## YOUR ASSIGNMENT
Return exactly those lines of the material below that fall between the line holding "Click the 'Explain" and the line holding "Where should I", inclusive.

## SOURCE RECORDS
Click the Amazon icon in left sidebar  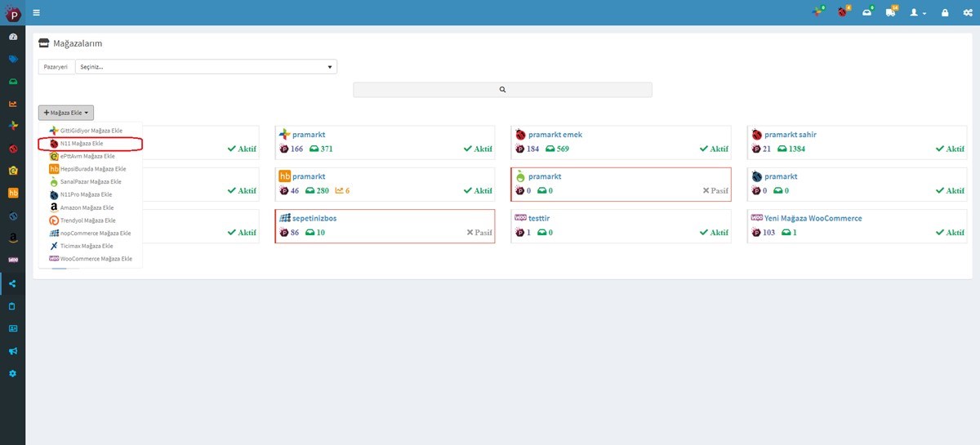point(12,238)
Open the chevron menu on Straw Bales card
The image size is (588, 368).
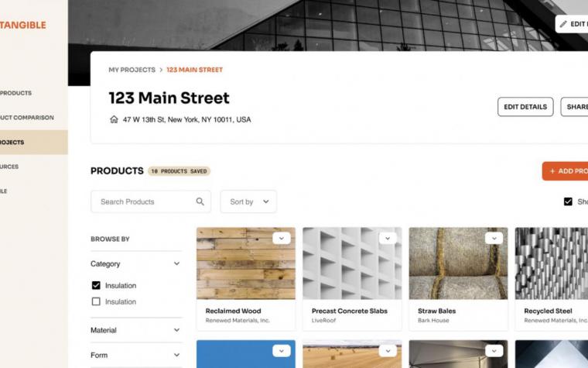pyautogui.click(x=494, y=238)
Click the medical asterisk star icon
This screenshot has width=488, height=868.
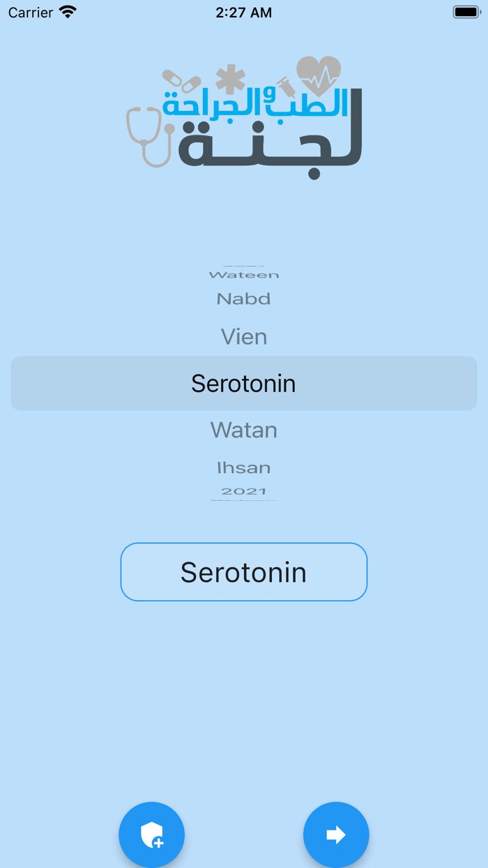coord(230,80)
---
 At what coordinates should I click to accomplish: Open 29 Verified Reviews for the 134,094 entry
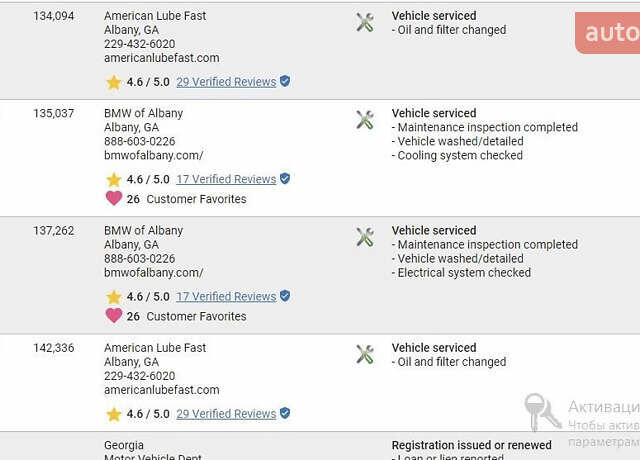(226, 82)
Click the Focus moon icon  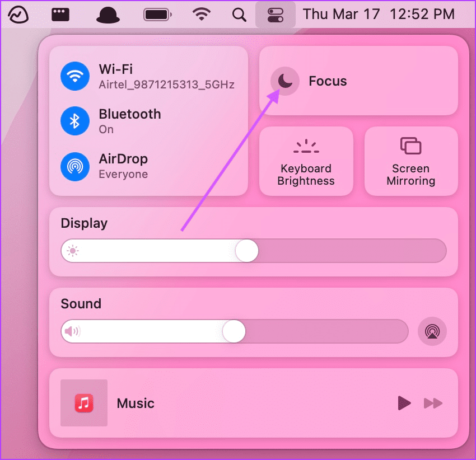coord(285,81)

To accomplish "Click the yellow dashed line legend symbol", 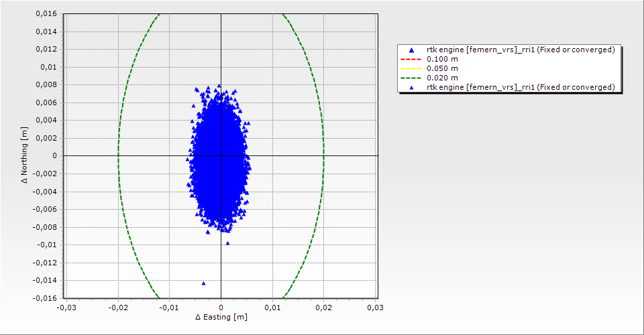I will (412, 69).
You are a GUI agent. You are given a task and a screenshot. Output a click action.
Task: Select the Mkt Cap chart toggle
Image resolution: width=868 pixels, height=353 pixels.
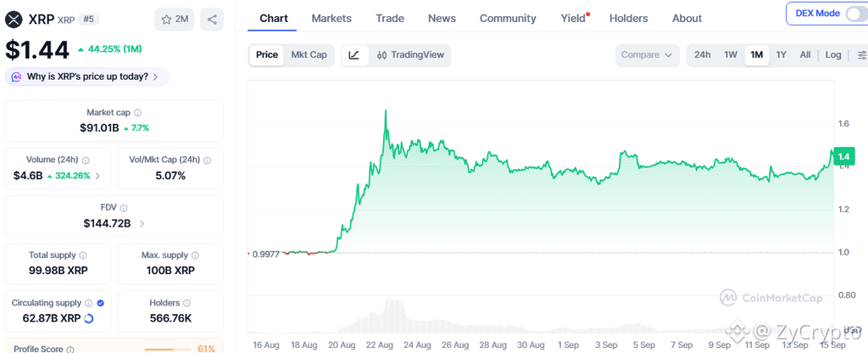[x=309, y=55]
...
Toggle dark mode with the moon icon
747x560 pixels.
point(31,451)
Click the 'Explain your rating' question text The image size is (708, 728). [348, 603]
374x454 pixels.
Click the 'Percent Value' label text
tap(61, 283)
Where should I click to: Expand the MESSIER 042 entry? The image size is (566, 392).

## EXERCISE RESULT
Click the 'Explain your rating' question text The image size is (708, 728). [348, 603]
374x454 pixels.
Click the 'Percent Value' label text
tap(61, 283)
Where should I click to: Expand the MESSIER 042 entry? The image size is (566, 392).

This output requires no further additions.